Отрывок для чтения:
************

— Благодарю, — испуганно, как будто ожидая нового удара в своем разоблачении, по-змеиному прошипел Клаус.
Москалев выдержал некоторую паузу, затем вытащил из ящика большую фотографию и спросил:
— Взгляните, вы знаете этого человека?
Биттиг посмотрел на фото и снова, в который раз, внезапно бледность исчезла, и его бросило в жар из-за понимания, что игра с военными контрразведчиками окончательно проиграна.
На фотографии был портрет Гочекаля.
В это время за спиной немецкого разведчика раздались шаги, и появился сам Гочекаль.
Проигрыш был очевиден, а потому Биттиг заговорил вдруг на хорошем русском языке.
О разоблаченном немецком лазутчике в Центр полетела шифротелеграмма:
«Оперсоставом УКР Смерш НПО Центрального фронта был разоблачен агент немецкой разведки обер-лейтенант отдела 1-Ц армейского корпуса Клаус Биттиг, который по заданию начальника разведотдела капитана Виккопфа пытался осесть в тылу Красной Армии в г. Рославль Смоленской области для сбора шпионской информации по нашим войскам».
Обескураженный быстрым разоблачением немецкий разведчик много чего интересного рассказал армейским чекистам. Он поведал о структуре своего отдела, имеющейся на личной связи агентуре и дал установочные данные на ряд своих сослуживцев.

************

Раздел данных:
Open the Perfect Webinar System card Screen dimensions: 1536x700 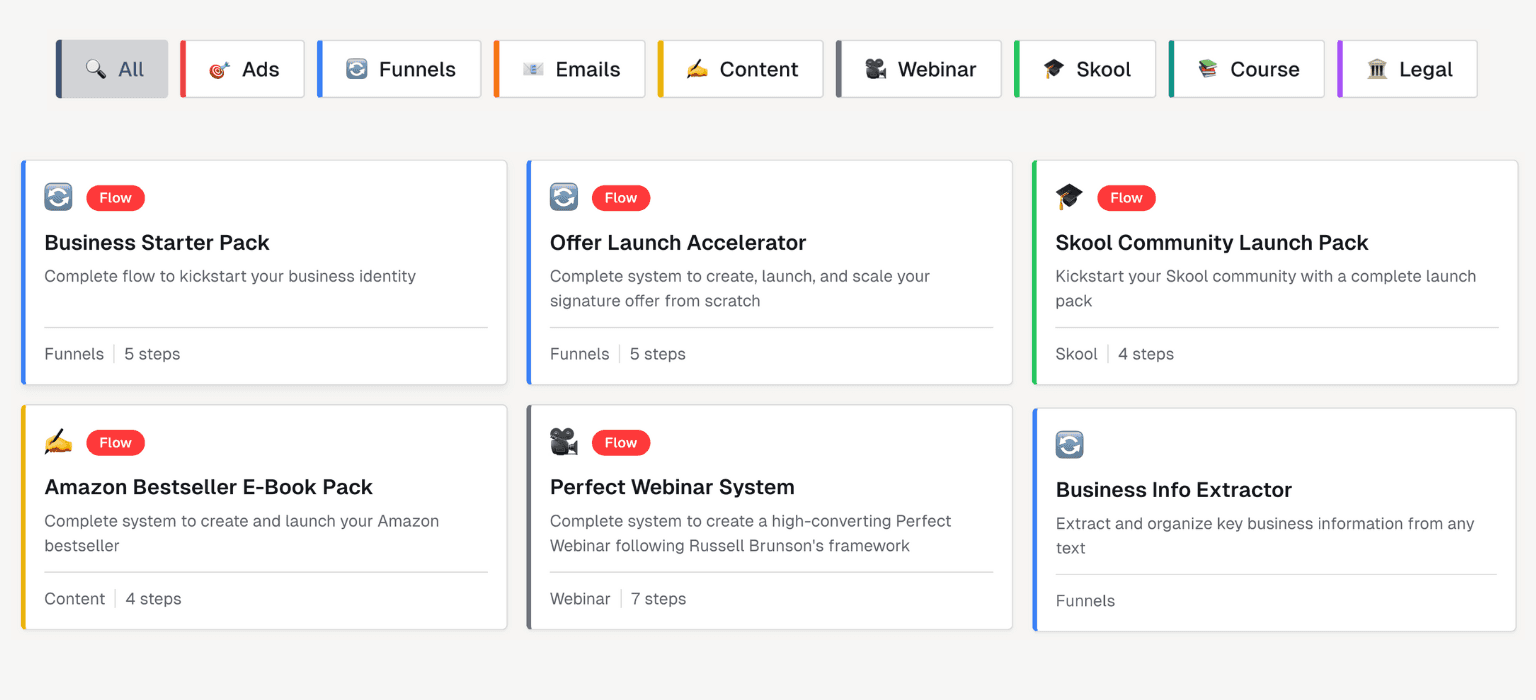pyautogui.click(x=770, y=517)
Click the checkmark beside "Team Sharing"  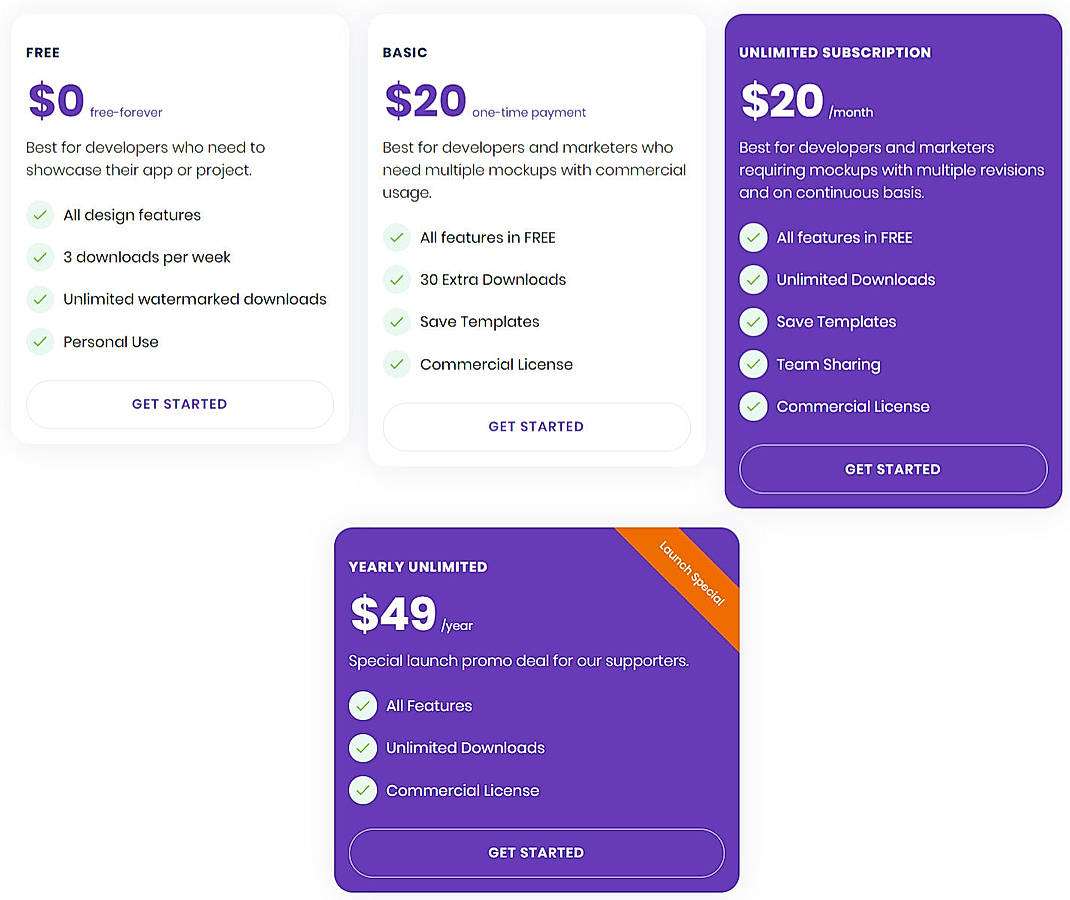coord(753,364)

************

Описание задания:
Согласно шифротелеграмме из отрывка о разоблачении Клауса Биттига, в каком городе он пытался осесть в тылу Красной Армии?

Ответ к заданию:
В городе Рославль Смоленской области.